Wednesday, October 15, 2008

Bailout Plan Likely To Expand Beyond Mortgages

While most of the press surrounding the bailout plan thus far has been specifically focused on mortgages, the government was given the ability to buy up debt other than mortgages. Now the struggling finance wings of the major car manufacturers are trying to get in on the party, and the party crashing is unlikely to stop there. Basically what the bailout bill says is that the government has the ability to buy up whatever they need to in order to save the economy. Thus, all the car companies need to do in order to receive aid is to convince the government that auto loans are vital to the U.S. economy. After that, who is to say that credit card debt isn’t just as important?

We will have to wait and see how it turns out, but from the sounds of things, the auto companies are prepared to lobby hard for support. Considering that this is an election year and that these companies hold a lot of power, I tend to think they will win the governmental support they seek. If they do win, the next question becomes: Where do we draw the line?

I find it hard to get behind the mortgage bailout, but at the same time I can see how they are important to the U.S. economy. Auto loans, though? Give me a break. I certainly don’t want my tax dollars going to support the car manufactures who gave some guy a 0 percent loan so that he would buy a new Escalade. People can get by without cars; fewer cars are better for the environment, anyway.

Sure, we face the possiblity of losing thousands of jobs if the auto companies don't get any aid, but realistically, these are jobs that are likely to be lost anyway. U.S. car manufacturers have been laying off people for a long time now. What makes us think that if we bail them out, things are going to be different? Either way, people are going to buy fewer cars with the economy suffering the way it is, and layoffs are going to happen. I would rather save our tax dollars and bite the bullet now than simply postpone the inevitable.

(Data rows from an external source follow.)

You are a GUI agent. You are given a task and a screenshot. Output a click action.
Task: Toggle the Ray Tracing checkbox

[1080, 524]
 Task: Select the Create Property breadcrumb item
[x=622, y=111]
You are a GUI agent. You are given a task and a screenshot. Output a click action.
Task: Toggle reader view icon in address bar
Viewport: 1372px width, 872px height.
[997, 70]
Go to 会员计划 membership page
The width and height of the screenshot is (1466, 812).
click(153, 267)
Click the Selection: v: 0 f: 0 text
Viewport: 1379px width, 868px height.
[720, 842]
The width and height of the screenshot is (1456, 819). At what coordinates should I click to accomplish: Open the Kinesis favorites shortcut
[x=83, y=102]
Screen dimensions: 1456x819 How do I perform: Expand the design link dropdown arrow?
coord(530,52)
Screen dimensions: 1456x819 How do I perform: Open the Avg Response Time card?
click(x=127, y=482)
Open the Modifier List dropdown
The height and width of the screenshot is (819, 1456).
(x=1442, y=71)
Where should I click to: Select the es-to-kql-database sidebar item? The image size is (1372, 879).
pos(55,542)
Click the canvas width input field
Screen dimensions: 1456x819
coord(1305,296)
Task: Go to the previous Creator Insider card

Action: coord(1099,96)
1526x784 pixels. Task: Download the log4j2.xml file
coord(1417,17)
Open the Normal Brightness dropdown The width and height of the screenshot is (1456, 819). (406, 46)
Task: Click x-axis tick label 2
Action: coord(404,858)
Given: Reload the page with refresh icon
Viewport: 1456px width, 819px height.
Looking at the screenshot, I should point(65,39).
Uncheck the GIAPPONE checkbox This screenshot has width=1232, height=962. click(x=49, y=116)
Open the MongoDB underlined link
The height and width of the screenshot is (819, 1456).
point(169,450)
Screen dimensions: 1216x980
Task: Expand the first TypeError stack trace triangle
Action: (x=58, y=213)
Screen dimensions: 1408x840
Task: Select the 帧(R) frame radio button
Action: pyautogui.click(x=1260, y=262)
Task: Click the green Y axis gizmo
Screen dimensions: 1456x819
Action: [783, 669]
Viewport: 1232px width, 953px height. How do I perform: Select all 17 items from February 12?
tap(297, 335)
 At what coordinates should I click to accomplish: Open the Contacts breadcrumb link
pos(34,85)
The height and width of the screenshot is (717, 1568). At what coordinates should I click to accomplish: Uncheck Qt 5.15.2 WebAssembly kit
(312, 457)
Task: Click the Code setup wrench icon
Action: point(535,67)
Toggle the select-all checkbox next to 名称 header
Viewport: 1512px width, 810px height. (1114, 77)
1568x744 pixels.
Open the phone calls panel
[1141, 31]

Furthermore, if we start bailing out auto finance companies, then what do we say when American Express and Discover come calling, saying they need help? How can we justify bailing out the auto industry, but not the consumer credit card companies? You can bet that just as people are having a hard time paying their mortgages and car loans, they are also going to have a hard time paying their credit card bills. Where, exactly, are we going to get all this money to bail out all these companies anyway?